Menos saturado pero igualmente arbitrario en sus hábitos cromáticos es el estilo de Derain. Nadie concibió jamás un Londres tan colorido y vivaz. Una capital británica arrebolada y soñadora que vive un apasionado idilio con su reflejo en el Támesis, que conjura las brumas de la corrección y estalla en lágrimas amor propio.

Tendríamos aún que viajar a través de la insólita contención de Jean Puy, el estruendo sinestésico de Raoul Dufy o los arabescos de Othon Friesz. En la serie de L'Estaque de Georges Braque se dejaba ya oír el canto del cisne: el redescubrimiento de Cézanne, ergo; el orden, la esquematización, el fin del exceso.

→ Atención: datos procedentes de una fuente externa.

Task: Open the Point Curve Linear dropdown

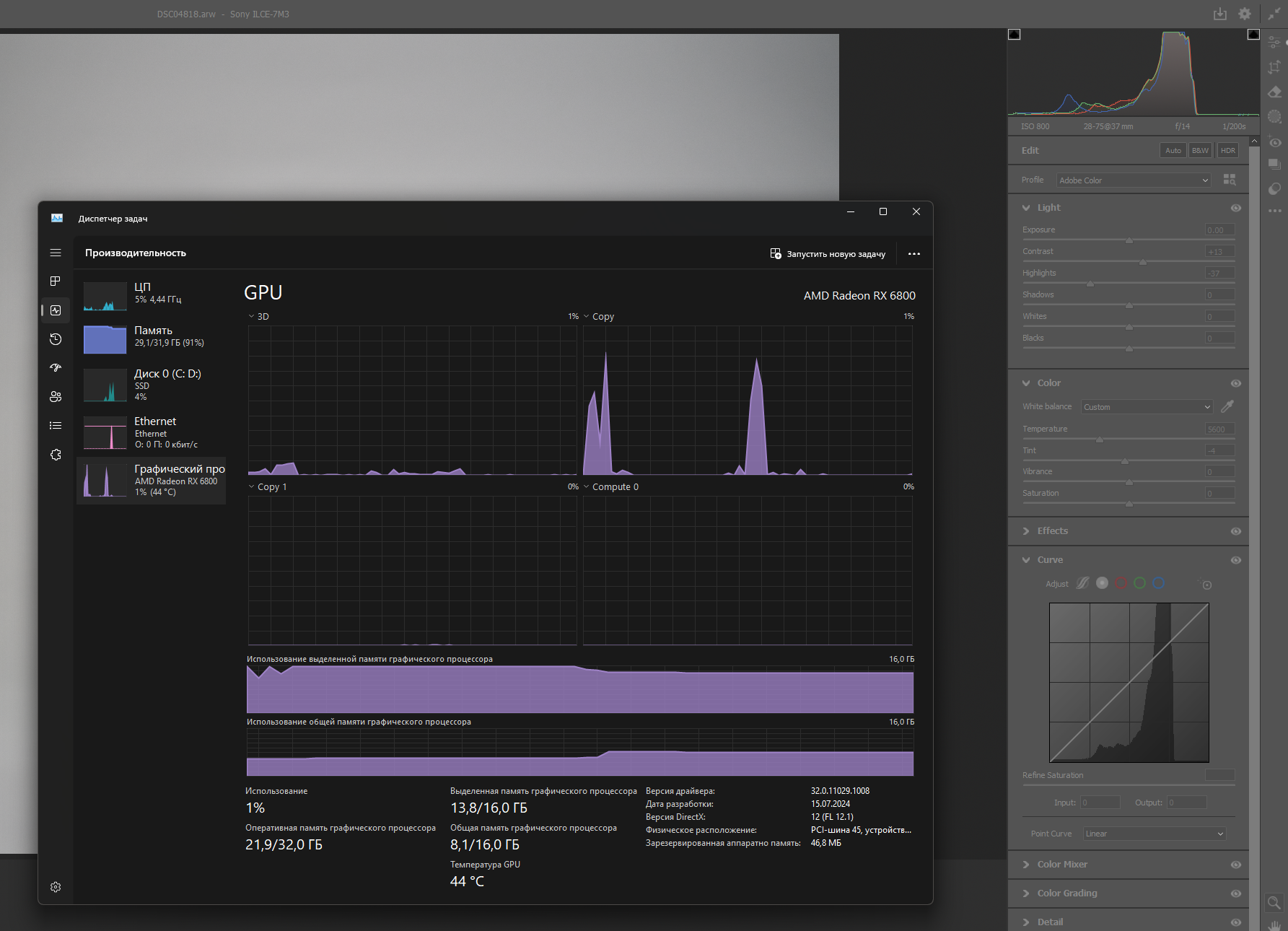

El Salón de 1907 confirmó el viraje hacia el cubismo y la bengala de los fauves empezó a consumirse al ritmo que se enfriaban las paletas.

Se progresó en la independencia de la obra respecto de la realidad pero el dibujo y la geometrización de las formas robaron protagonismo al color hasta convertir los rugidos de la primera vanguardia en poco más que un mal sueño.

La lógica lleva a pensar que nuestro país despertará también ahora de su lisérgico affair multicolor para volver a acotar la flota de fieras democráticas a la pareja de Daoíz y Velarde. Aunque mucho me temo que en nuestro caso la fiebre leonina es de otra cepa, más “garrotil”, y que tardaremos aún en exudar nuestras señoritas de Avignon.